--- Records from a dataset ---

- - -

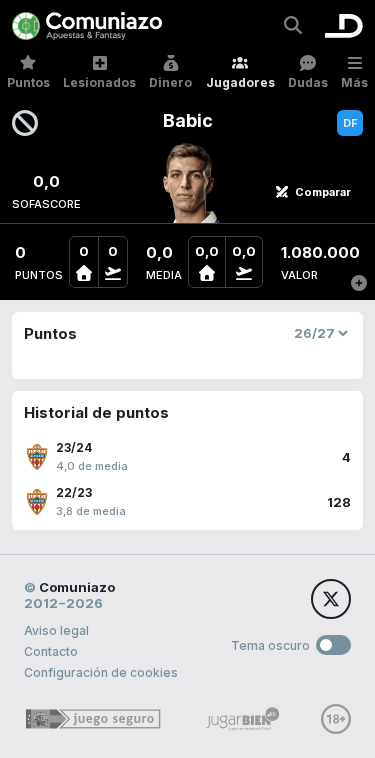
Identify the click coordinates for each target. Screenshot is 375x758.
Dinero (170, 82)
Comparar (323, 192)
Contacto (51, 651)
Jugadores (240, 82)
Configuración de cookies (101, 672)
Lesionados (99, 82)
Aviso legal (56, 630)
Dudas (308, 82)
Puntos (28, 82)
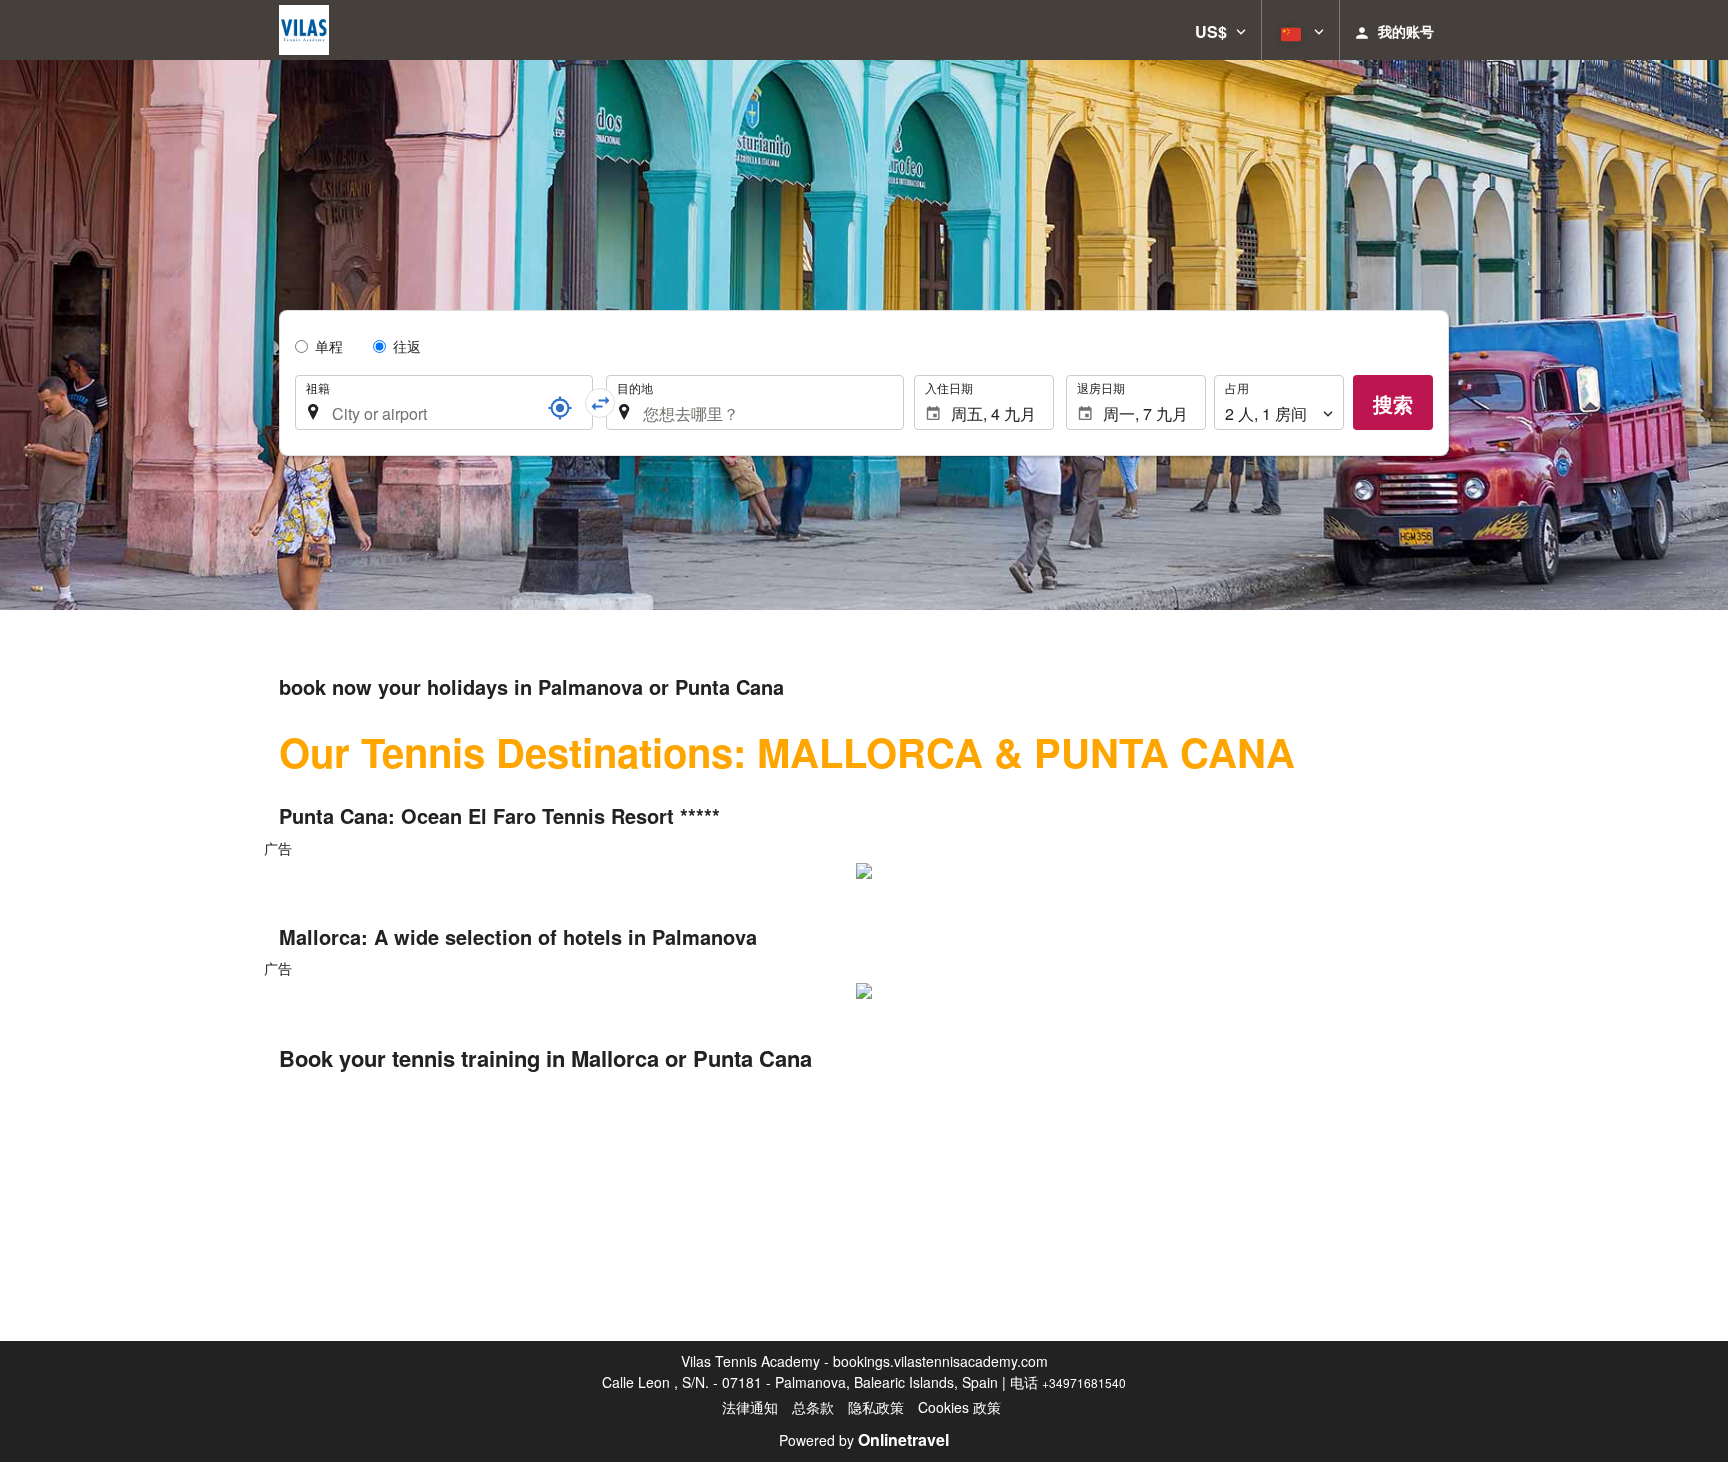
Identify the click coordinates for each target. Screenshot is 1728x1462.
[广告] (864, 869)
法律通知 (750, 1407)
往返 (407, 346)
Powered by (864, 1440)
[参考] (560, 408)
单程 (329, 346)
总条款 (813, 1407)
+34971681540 (1084, 1382)
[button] (1220, 30)
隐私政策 (876, 1407)
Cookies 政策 (959, 1407)
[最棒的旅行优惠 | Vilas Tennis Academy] (304, 30)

- - -

--- What this task involves ---
What you give back should be the lines from the one with "总条款 (813, 1407)" to the end of the data, copied exactly, both ends included.

--- Answer section ---
总条款 (813, 1407)
+34971681540 (1084, 1382)
[button] (1220, 30)
隐私政策 (876, 1407)
Cookies 政策 (959, 1407)
[最棒的旅行优惠 | Vilas Tennis Academy] (304, 30)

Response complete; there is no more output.